Interface element rows:
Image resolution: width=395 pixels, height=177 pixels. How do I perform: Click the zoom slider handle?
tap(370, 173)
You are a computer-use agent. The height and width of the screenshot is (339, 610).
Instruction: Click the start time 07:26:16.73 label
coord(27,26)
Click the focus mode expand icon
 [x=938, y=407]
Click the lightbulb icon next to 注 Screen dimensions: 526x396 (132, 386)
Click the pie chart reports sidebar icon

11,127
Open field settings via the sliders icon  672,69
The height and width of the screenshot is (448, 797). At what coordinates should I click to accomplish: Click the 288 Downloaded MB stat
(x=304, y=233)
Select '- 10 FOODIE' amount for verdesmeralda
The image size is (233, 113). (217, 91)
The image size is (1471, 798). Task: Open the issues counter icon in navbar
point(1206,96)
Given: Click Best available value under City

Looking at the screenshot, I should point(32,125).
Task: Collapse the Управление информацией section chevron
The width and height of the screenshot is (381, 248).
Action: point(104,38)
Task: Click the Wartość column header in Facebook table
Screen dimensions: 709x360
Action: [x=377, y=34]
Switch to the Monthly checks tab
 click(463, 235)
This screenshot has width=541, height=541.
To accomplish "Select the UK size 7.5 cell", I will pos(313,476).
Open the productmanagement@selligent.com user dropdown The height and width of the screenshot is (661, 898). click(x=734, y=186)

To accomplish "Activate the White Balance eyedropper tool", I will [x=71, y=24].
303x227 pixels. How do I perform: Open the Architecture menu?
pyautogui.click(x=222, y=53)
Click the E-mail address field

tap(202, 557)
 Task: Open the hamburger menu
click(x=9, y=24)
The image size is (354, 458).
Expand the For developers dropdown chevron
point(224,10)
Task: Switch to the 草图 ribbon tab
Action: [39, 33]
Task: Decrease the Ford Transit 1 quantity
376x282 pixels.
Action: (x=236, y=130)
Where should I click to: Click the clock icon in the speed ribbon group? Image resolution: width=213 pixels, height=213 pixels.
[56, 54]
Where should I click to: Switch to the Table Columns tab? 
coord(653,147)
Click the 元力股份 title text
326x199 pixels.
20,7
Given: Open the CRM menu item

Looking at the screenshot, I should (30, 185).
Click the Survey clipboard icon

* [Task details]
Update every one of the rows above so that "dropdown" reads "drop-down", keeping all other text unchanged.

* [Solution to this task]
Image resolution: width=395 pixels, height=177 pixels. How do I perform: Click the zoom slider handle?
tap(370, 173)
You are a computer-use agent. The height and width of the screenshot is (339, 610).
Instruction: Click the start time 07:26:16.73 label
coord(27,26)
Click the focus mode expand icon
 [x=938, y=407]
Click the lightbulb icon next to 注 Screen dimensions: 526x396 (132, 386)
Click the pie chart reports sidebar icon

11,127
Open field settings via the sliders icon  672,69
The height and width of the screenshot is (448, 797). At what coordinates should I click to accomplish: Click the 288 Downloaded MB stat
(x=304, y=233)
Select '- 10 FOODIE' amount for verdesmeralda
The image size is (233, 113). (217, 91)
The image size is (1471, 798). Task: Open the issues counter icon in navbar
point(1206,96)
Given: Click Best available value under City

Looking at the screenshot, I should point(32,125).
Task: Collapse the Управление информацией section chevron
The width and height of the screenshot is (381, 248).
Action: point(104,38)
Task: Click the Wartość column header in Facebook table
Screen dimensions: 709x360
Action: [x=377, y=34]
Switch to the Monthly checks tab
 click(463, 235)
This screenshot has width=541, height=541.
To accomplish "Select the UK size 7.5 cell", I will pos(313,476).
Open the productmanagement@selligent.com user drop-down The height and width of the screenshot is (661, 898). click(x=734, y=186)

To accomplish "Activate the White Balance eyedropper tool", I will [x=71, y=24].
303x227 pixels. How do I perform: Open the Architecture menu?
pyautogui.click(x=222, y=53)
Click the E-mail address field

tap(202, 557)
 Task: Open the hamburger menu
click(x=9, y=24)
The image size is (354, 458).
Expand the For developers drop-down chevron
point(224,10)
Task: Switch to the 草图 ribbon tab
Action: [39, 33]
Task: Decrease the Ford Transit 1 quantity
376x282 pixels.
Action: (x=236, y=130)
Where should I click to: Click the clock icon in the speed ribbon group? Image resolution: width=213 pixels, height=213 pixels.
[56, 54]
Where should I click to: Switch to the Table Columns tab? 
coord(653,147)
Click the 元力股份 title text
326x199 pixels.
20,7
Given: Open the CRM menu item

Looking at the screenshot, I should (30, 185).
Click the Survey clipboard icon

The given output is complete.